*Data section*

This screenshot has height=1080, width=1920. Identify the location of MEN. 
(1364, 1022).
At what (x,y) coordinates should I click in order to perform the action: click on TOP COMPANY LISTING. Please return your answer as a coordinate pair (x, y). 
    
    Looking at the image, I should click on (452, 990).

==

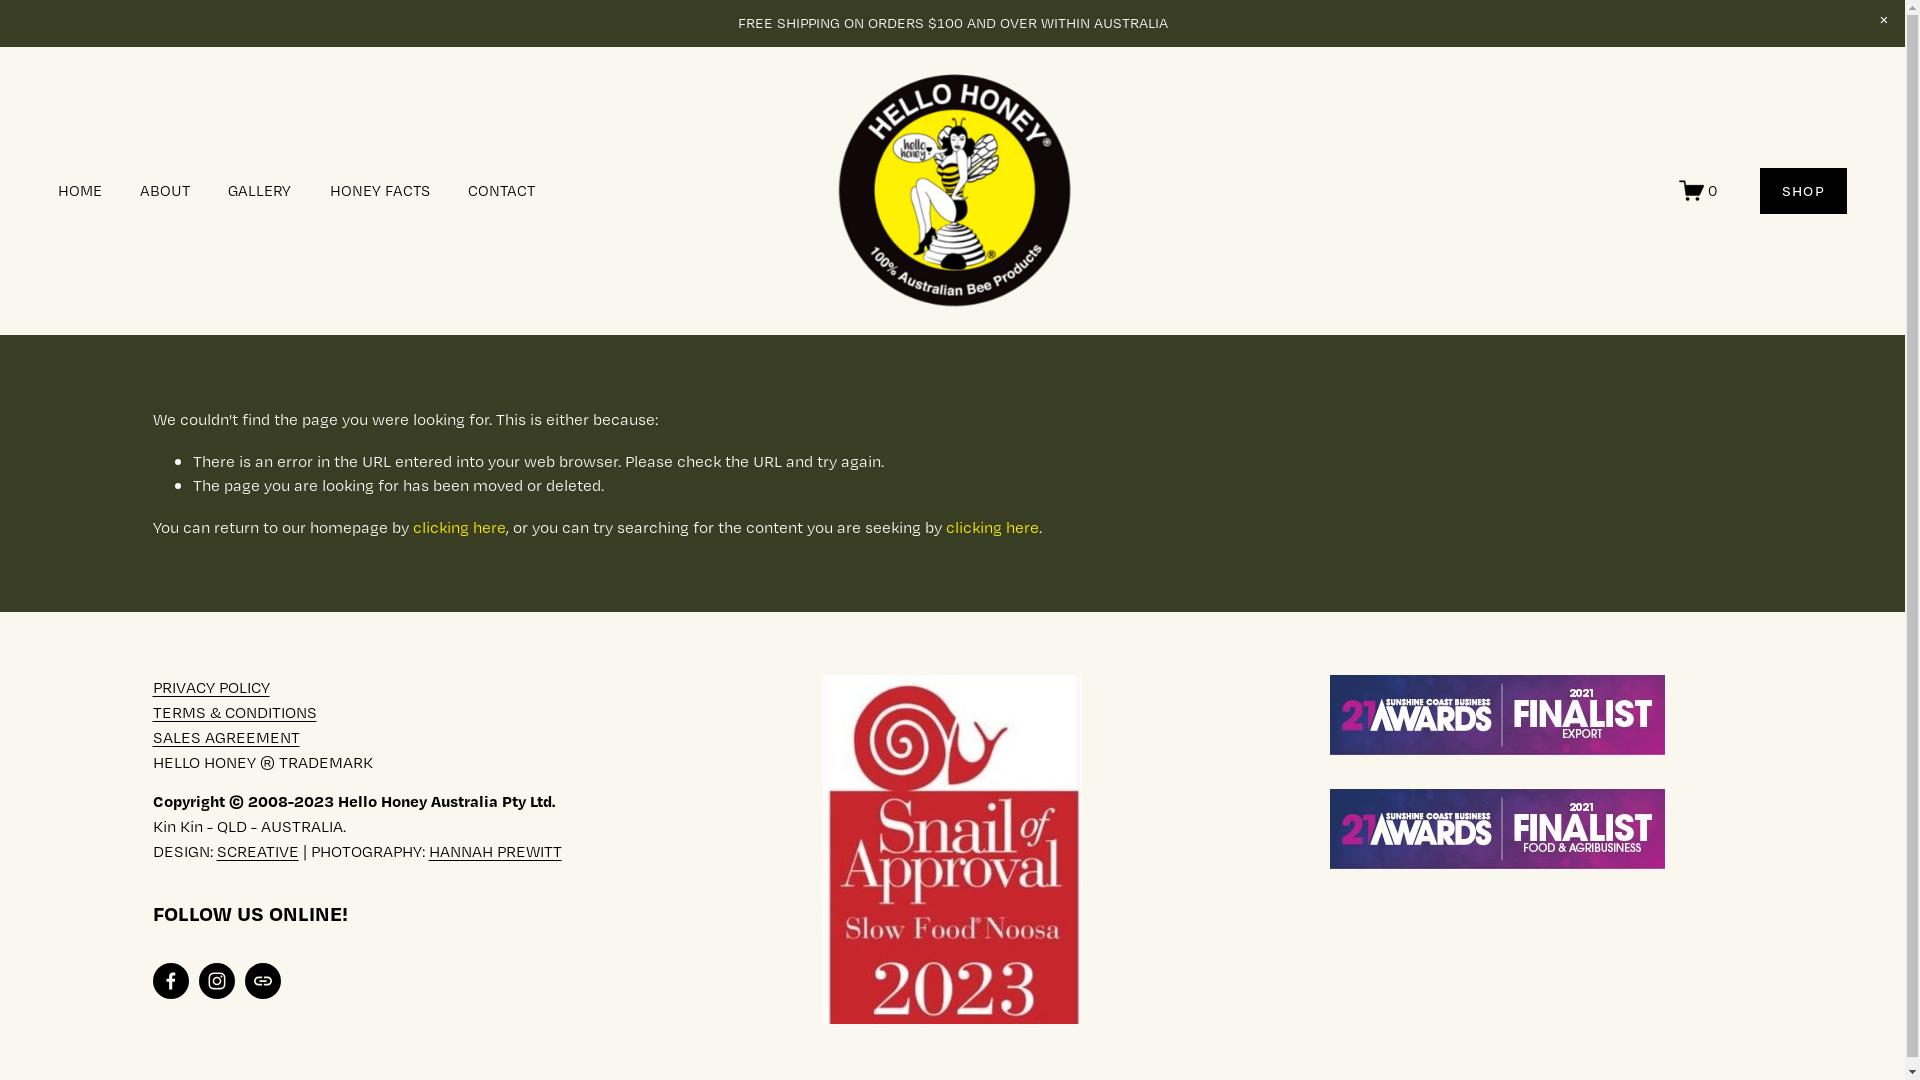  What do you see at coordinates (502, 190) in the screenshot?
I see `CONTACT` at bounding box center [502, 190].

*Exercise aim*
Lay out the records as a JSON list of strings, one string per line and no blank lines, starting with the line that contains "What do you" and going on through the line that contains "center [502, 190].", both included. Leave the pictures out of the answer.

*Answer to this task*
[
  "  What do you see at coordinates (502, 190) in the screenshot?",
  "I see `CONTACT` at bounding box center [502, 190]."
]